WORK TO COMPLETE:
Copy out exactly, from the entries that follow, the line holding "Reset the chart zoom with the home icon", the line holding "How do I perform: Click", and all lines between them, but no pictures.

EXERCISE INPUTS:
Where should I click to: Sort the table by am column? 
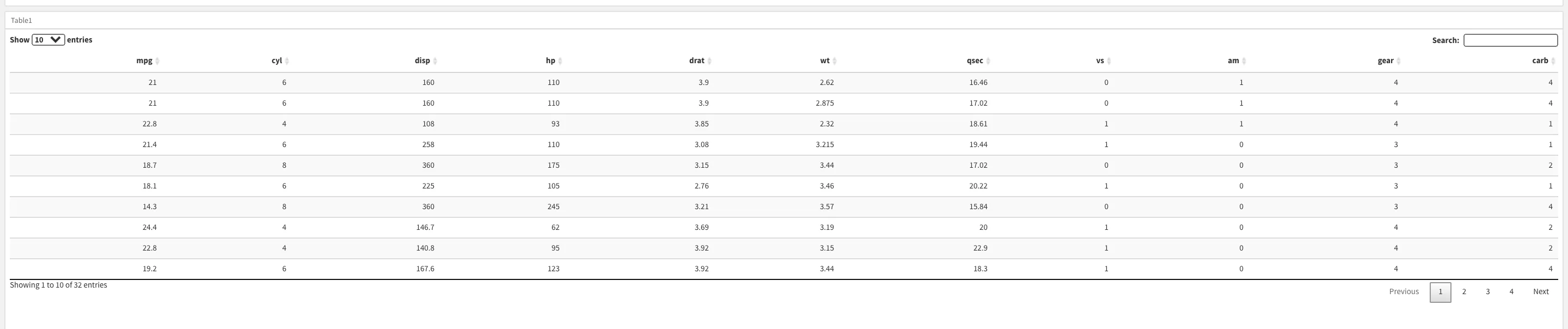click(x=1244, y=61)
--
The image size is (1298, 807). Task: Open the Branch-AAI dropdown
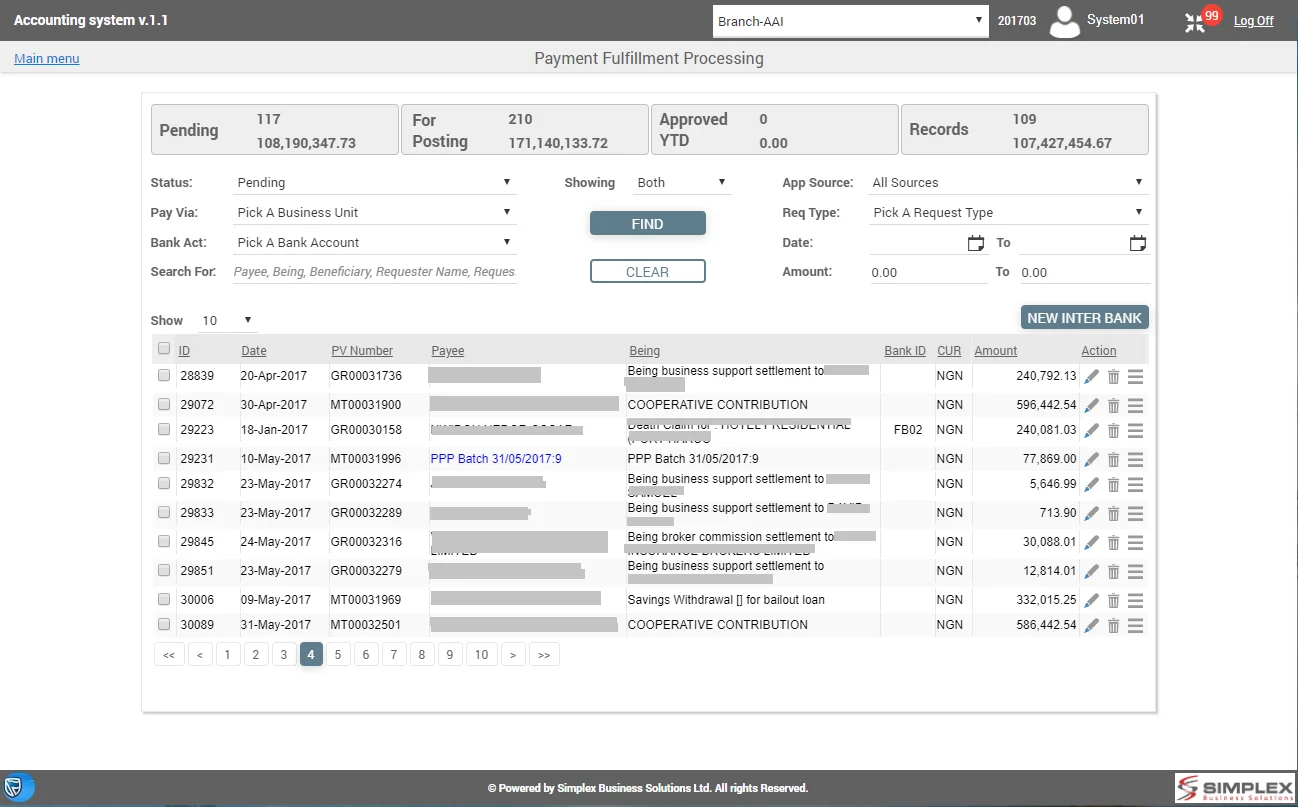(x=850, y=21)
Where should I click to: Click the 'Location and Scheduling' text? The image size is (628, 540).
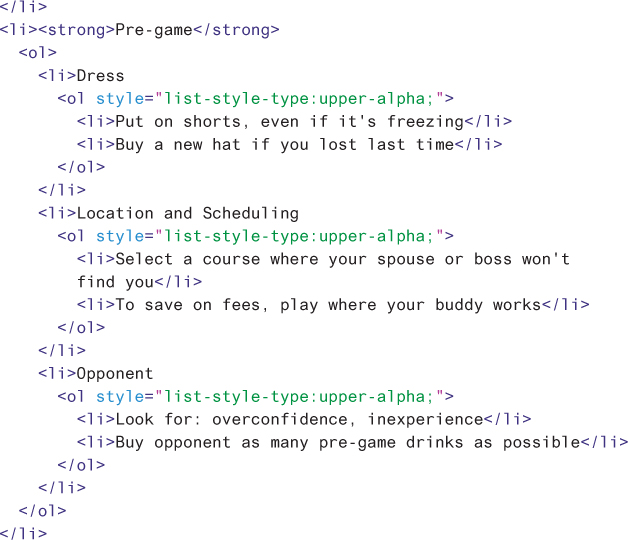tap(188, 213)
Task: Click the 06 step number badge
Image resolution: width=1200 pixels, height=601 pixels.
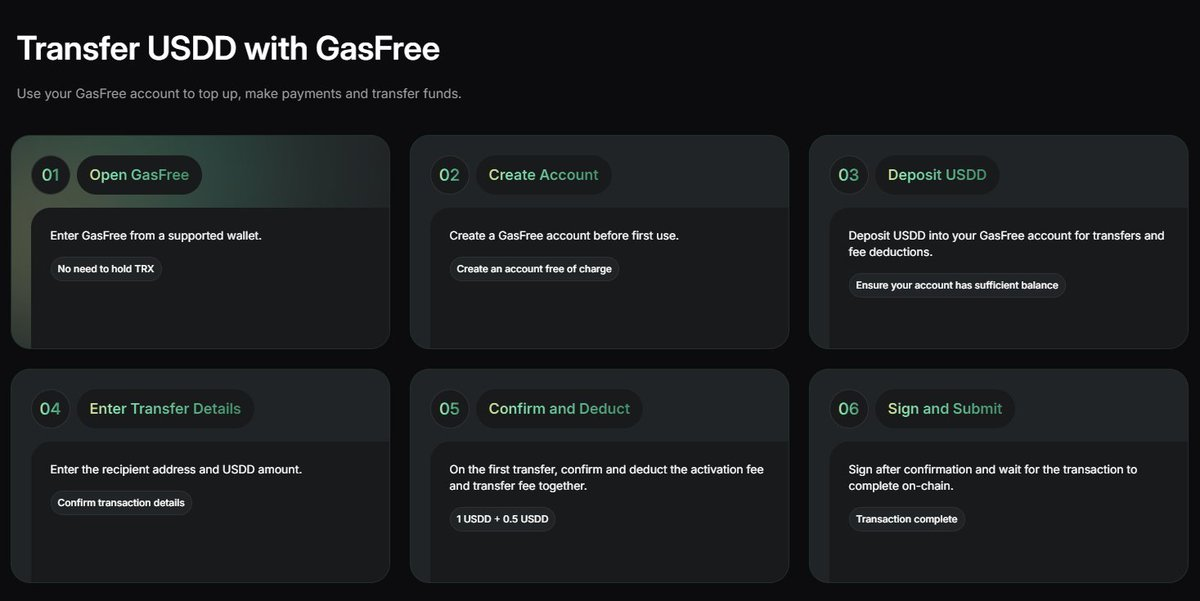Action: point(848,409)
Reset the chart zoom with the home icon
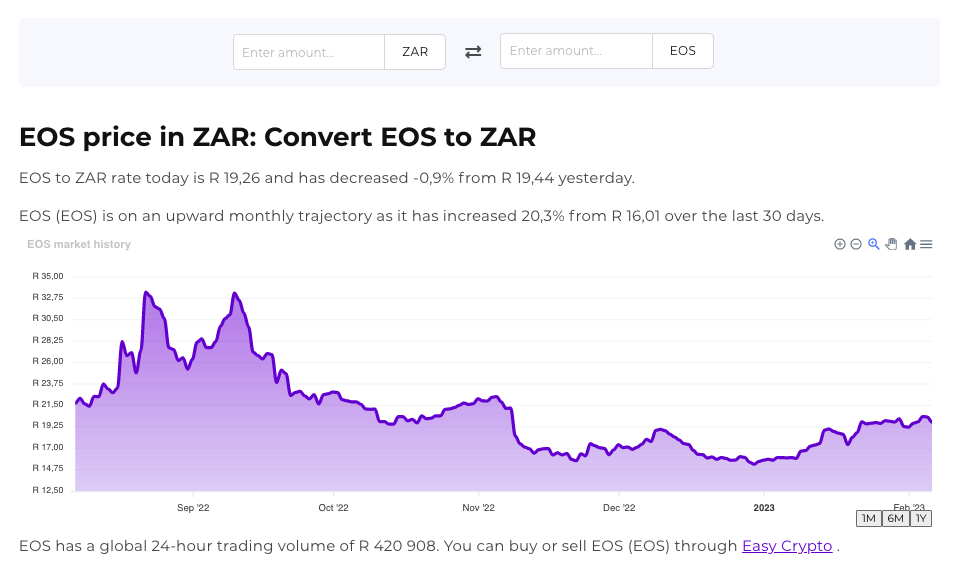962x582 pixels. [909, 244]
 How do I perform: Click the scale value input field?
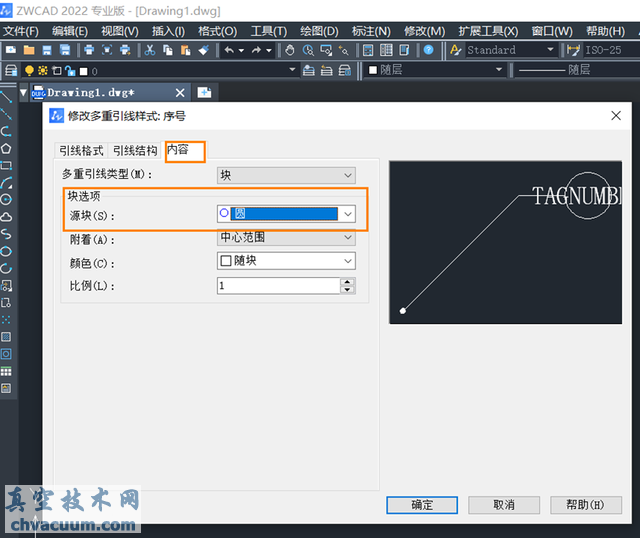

TASK RESULT:
Reset the chart zoom with the home icon
962x582 pixels. [909, 244]
 How do I perform: Click the scale value input field?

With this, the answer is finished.